Why start my journey in a country where I’d already lived? It seems absurd to have worried about such a question. But it gave me anxiety at the time. Spending precious days somewhere I’d already visited, let alone lived, seemed like a waste of limited travel time. I have always felt a strange pressure to never go to the same place twice, to constantly see something new, to steadily increase my bloated country count. The “count,” however, no longer motivates me. It has been stagnant at 55 for three years.
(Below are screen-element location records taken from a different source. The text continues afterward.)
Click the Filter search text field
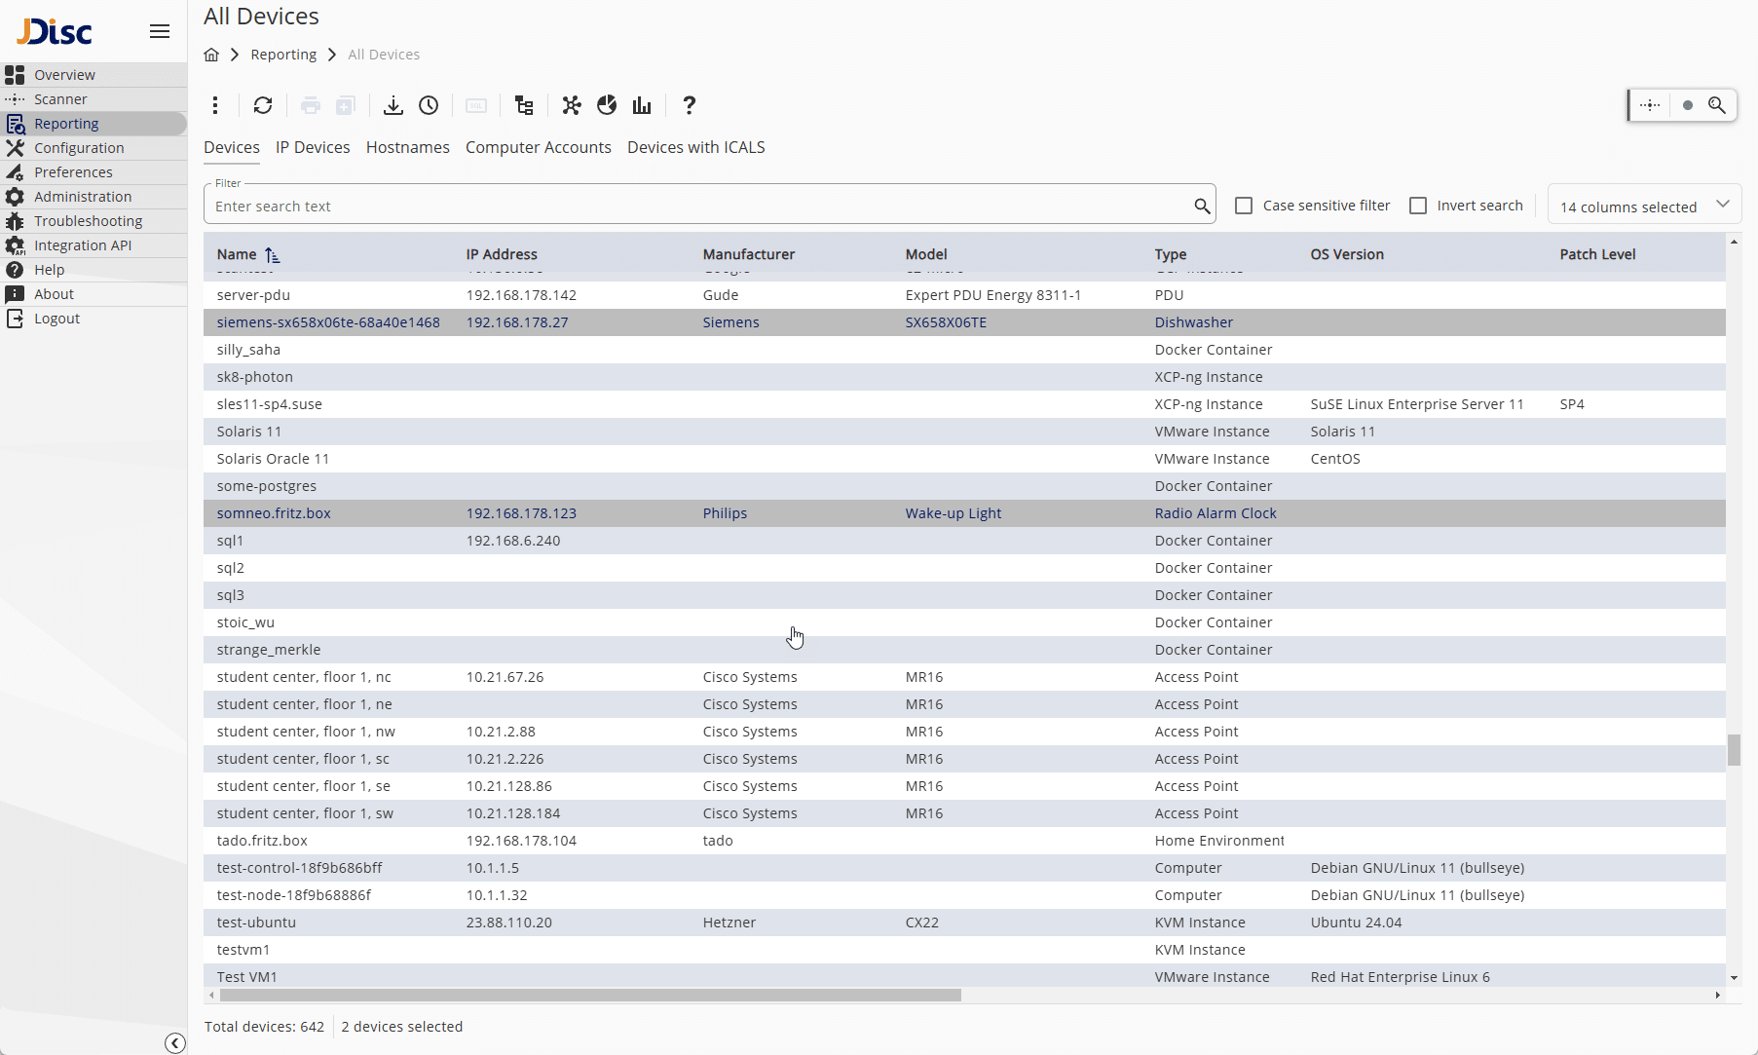coord(696,207)
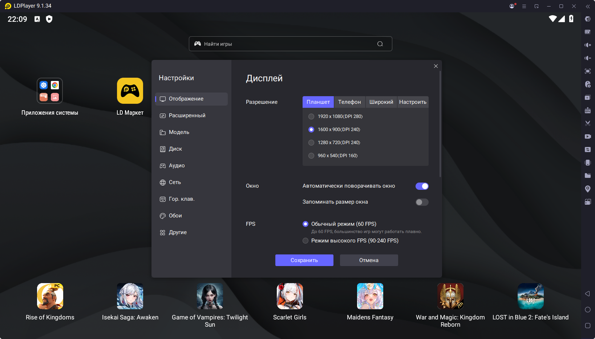Select the 1920 x 1080 resolution option
This screenshot has height=339, width=595.
pos(311,117)
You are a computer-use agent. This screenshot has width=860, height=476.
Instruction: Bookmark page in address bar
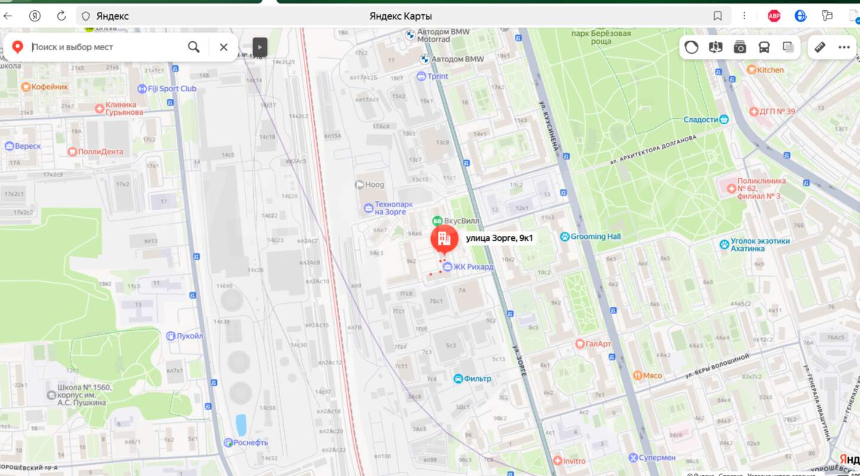point(717,16)
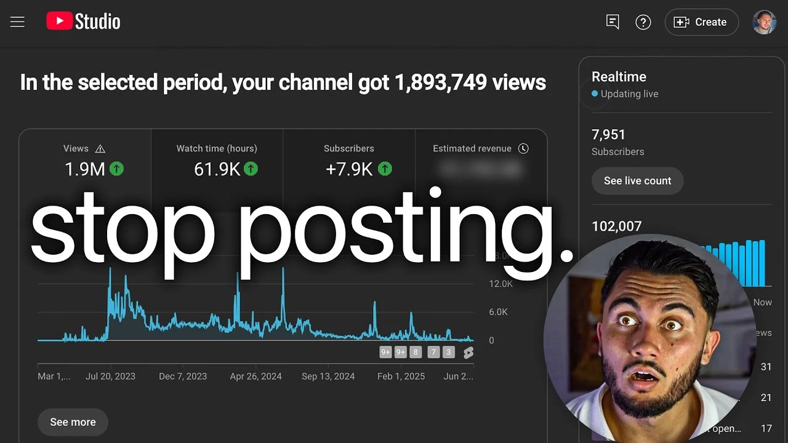The image size is (788, 443).
Task: Click the video marker labeled 8
Action: (416, 353)
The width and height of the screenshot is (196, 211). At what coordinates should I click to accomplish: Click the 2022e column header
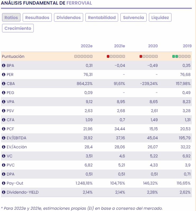pos(86,46)
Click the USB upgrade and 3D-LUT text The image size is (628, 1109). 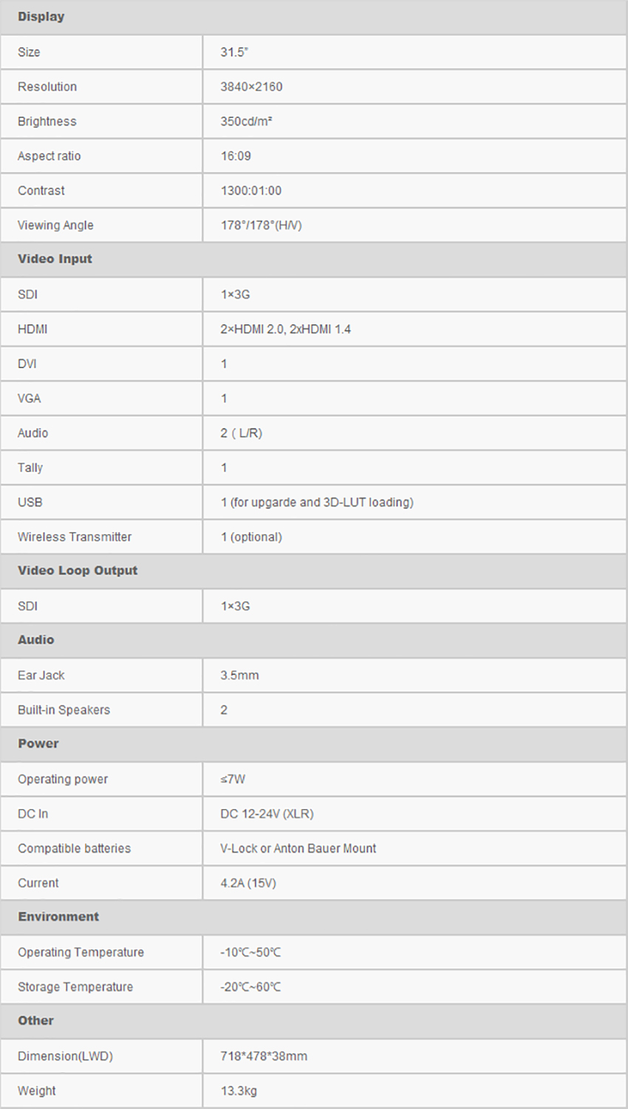(x=317, y=502)
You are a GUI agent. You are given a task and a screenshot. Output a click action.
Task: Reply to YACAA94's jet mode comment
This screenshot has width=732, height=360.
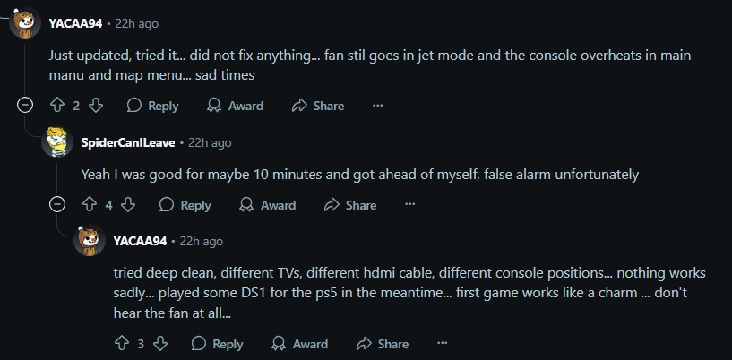152,106
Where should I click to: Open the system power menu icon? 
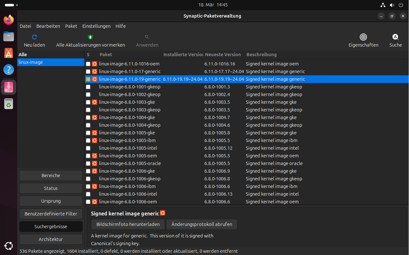(x=401, y=5)
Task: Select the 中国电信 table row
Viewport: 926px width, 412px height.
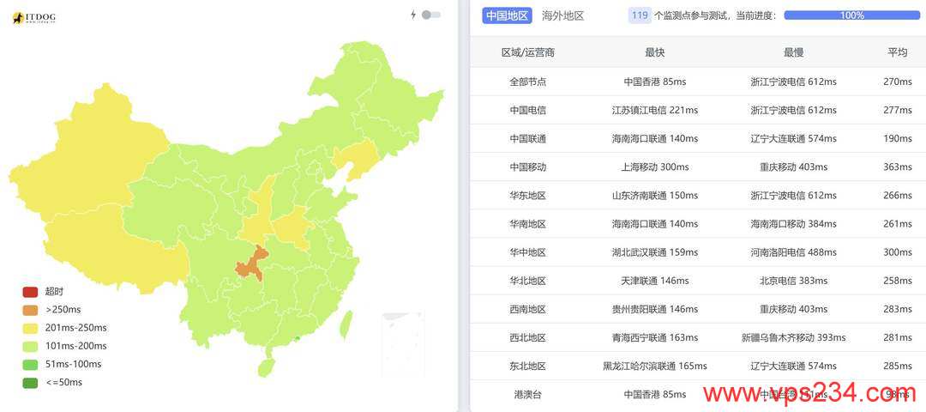Action: 698,110
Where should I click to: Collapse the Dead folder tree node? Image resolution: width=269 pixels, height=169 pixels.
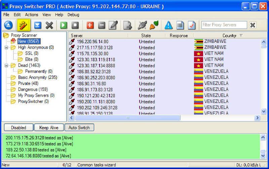[6, 65]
It was a good thing, I decided, that I felt a special bond with Germany. It was important to revisit that. So I would not bypass Germany simply because going there would not satiate the obscenely privileged vanity behind my desire for a high country count. I sensed it already back then: that the quantity which I sought was not the point. I had a life in Germany once. I had friends there. I wasn’t ready to leave that behind. I wanted to continue the connection and create new memories.
Over the course of around 10 weeks, I would make my way by train, bus, taxi, and foot from Freiburg to Yerevan. I would actively choose to return to places I’d already visited, treasuring the chance to have multiple memories from different times in the same location. But I would also seek out new places spontaneously. I had few plans for my itinerary beyond that. I had no hostels, trains, or tours pre-booked. That is how I thought travel should be. That was a part of how I glamorized it all in my head. And in this case, the journey of discovery and exploration which followed did dramatically exceed my expectations. The reality, it turned out, was better than the fantasy.